August 2014 ~ Lecture Notes For You

What is a database? Describe the advantages and disadvantages of using of DBMS. (7)
Ans: Database – A database is a collection of related data and/or information stored so that it is available to many users for different purposes.
Advantages Of DBMS
1.
Centralized Management and Control - One of the main advantages of using a database system is that the organization can exert, via the DBA, centralizedmanagement and control over the data.
2.
Reduction of Redundancies and Inconsistencies - Centralized control avoids unnecessary duplication of data and effectively reduces the total amount of data storage required. Removing redundancy eliminates inconsistencies.
3.
Data Sharing - A database allows the sharing of data under its control by any number of application programs or users.
4.
Data Integrity - Data integrity means that the data contained in the database is both accurate and consistent. Centralized control can also ensure that adequate checks are incorporated in the DBMS to provide data integrity.
5.
Data Security - Data is of vital importance to an organization and may be
confidential. Such confidential data must not be accessed by unauthorized persons.The DBA who has the ultimate responsibility for the data in the DBMS can ensure that proper access procedures are followed. Different levels of security could be implemented for various types of data and operations.
6.
Data Independence - Data independence is the capacity to change the schema at one level of a database system without having to change the schema at the next level. It is usually considered from two points of view: physical data independence and logical data independence. Physical data independence is the capacity to change the internal schema without having to change conceptual schema. Logical data independence is the capacity to change the conceptual schema without having to
change external schemas or application programs.
7.
Providing Storage Structures for Efficient Query Processing - Database systems provide capabilities for efficiently executing queries and updates. Auxiliary files called indexes are used for this purpose.
8.
Backup and Recovery - These facilities are provided to recover databases from hardware and/or software failures.
Some other advantages are:
Reduced Application Development Time
Flexibility
Availability of up-to-date Information
Disadvantages Of DBMS
1.
Cost of Software/Hardware and Migration - A significant disadvantage of theDBMS system is cost.
2.
Reduced Response and Throughput - The processing overhead introduced by the DBMS to implement security, integrity, and sharing of the data causes a degradation of the response and throughput times.
3.Problem with Centralization - Centralization also means that the data is accessible from a single source namely the database.
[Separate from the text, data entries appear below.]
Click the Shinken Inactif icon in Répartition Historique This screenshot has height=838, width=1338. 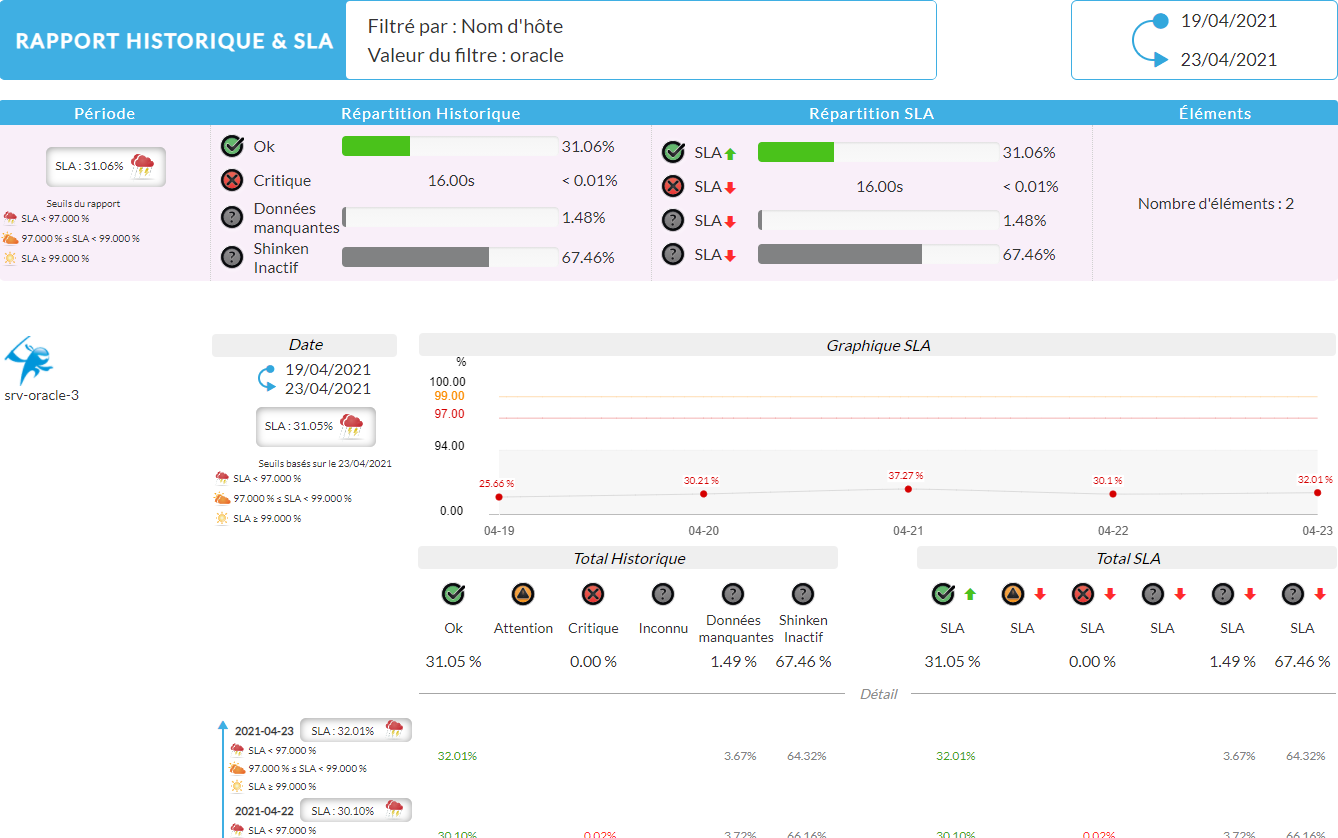pos(232,257)
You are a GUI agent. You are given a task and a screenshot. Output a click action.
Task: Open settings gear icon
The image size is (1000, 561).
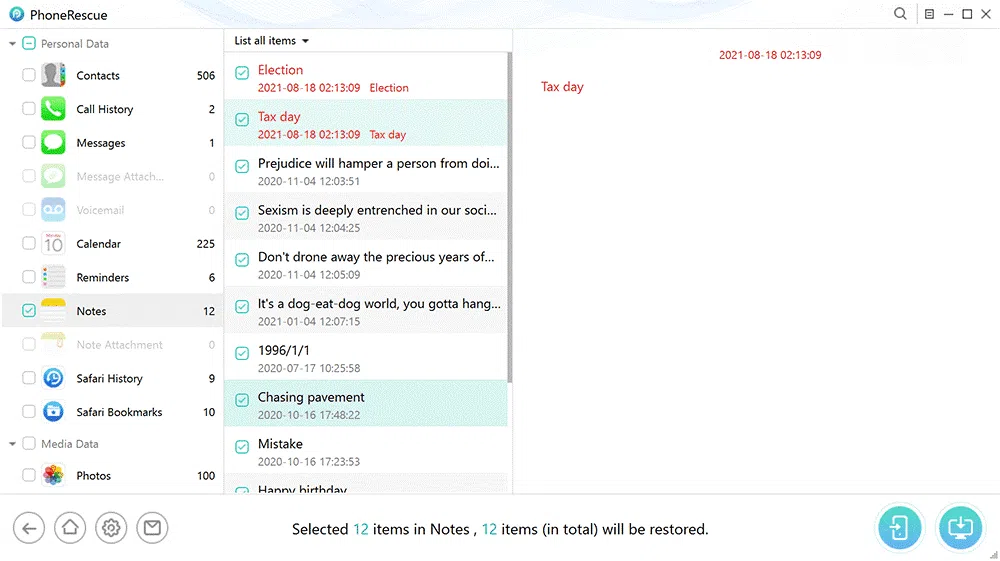click(x=111, y=528)
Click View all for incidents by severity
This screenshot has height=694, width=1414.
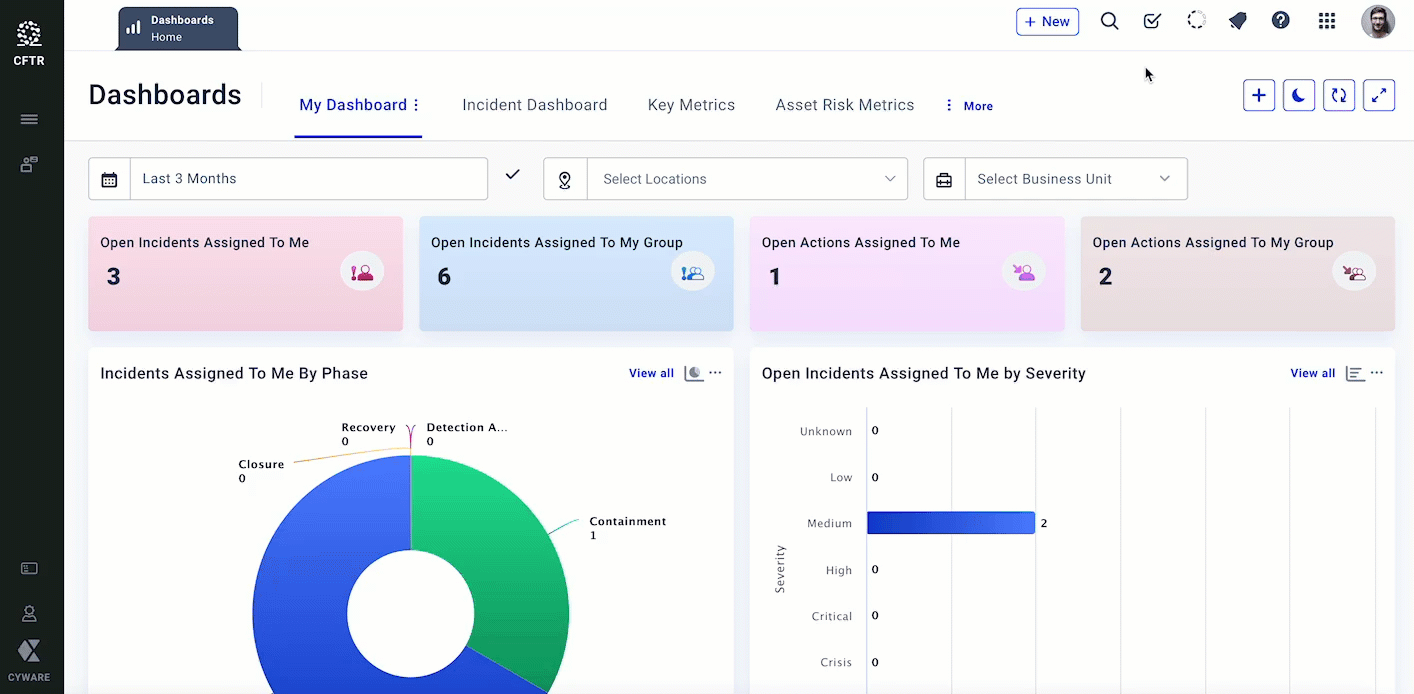tap(1312, 373)
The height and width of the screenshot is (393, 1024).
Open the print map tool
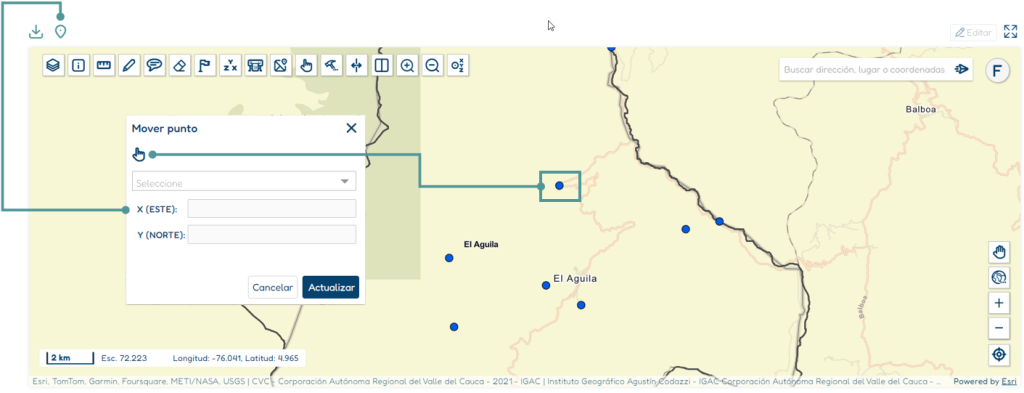click(x=255, y=65)
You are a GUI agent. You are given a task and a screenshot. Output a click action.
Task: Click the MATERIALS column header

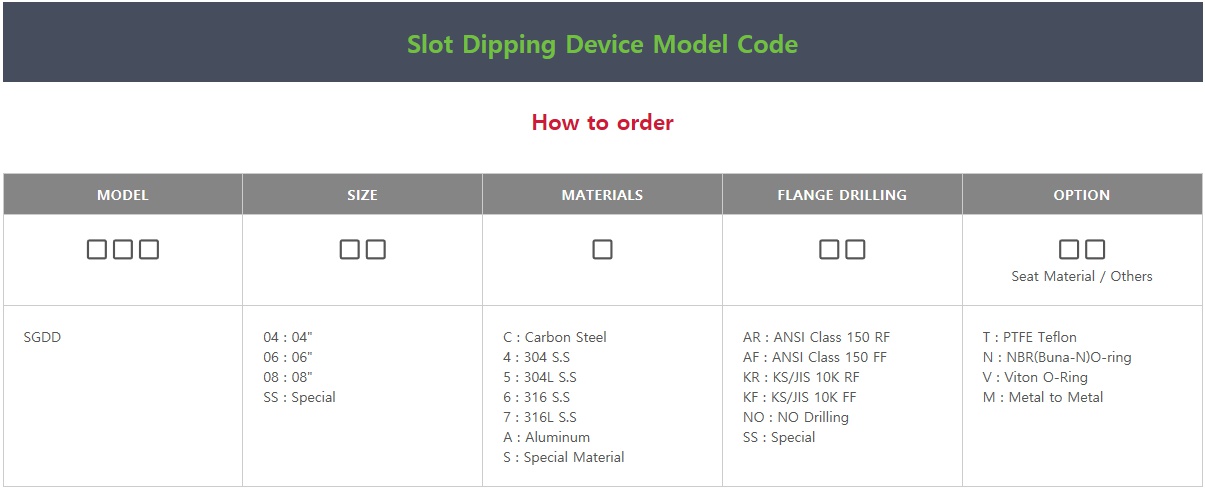click(x=602, y=195)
This increases the potential of security breaches and disruption of the operation of the organization because of downtimes and failures.

IMP: ACID PROPERTIES
Desirable properties of transaction:
To ensure integrity of data, we require the database system maintain the following properties of
the transaction.
1. Atomicity: either all operations of a transaction is reflected in database or none.
2. Consistency: execution of a transaction in isolation preserves consistency of database.
3. Isolation: even though multiple transactions are executing concurrently, each transaction
is unaware of other transaction.
4. Durability: after a transaction completes, the changes it has made persists.
These properties are also called ACID properties.
Example:
Let, Ti: read(A);
A:=A-50;
Write(A);
Read(B);
B:=B+50;
Write(B);
Consistency:
In this case consistency requirement here is that the total sum of A and B should always be same
i.e. before and after the transaction is executed. In this case consistency property of the transaction
prevents the unwanted creation of a destroying of money.
Ensuring consistency for an individual transaction is the responsibility of the application programmer who codes the transaction.
Atomicity:
Suppose that failure occur after write(A) operation but before write(B) operation. Hence the values reflected in the database becomes A=950 and B=2000, which is not the true value. Hence
transaction should be completed in its entirety of not at all.
Durability:
Once the execution of the transaction completed successfully and the user who initiated the transaction has been notified that the transfer of the fund has taken place, it must be the case that no
system failure will result in a loss of data corresponding to this transfer of funds.
Isolation:
Let a transaction T1 transfer Rs 50 from account A to B. While T1 reads and subtracts 50 from account A but before it was updated to account B a new transaction (T2) interrupts which reads from
account A and B. the value read by transaction T2 is A=950 and B=2000 (initial values of A=1000 and
B=2000).
Hence in order to maintain consistency isolation of transaction is required. In order to maintain isolation serial execution of transaction and use of concurrency control mechanism should be used.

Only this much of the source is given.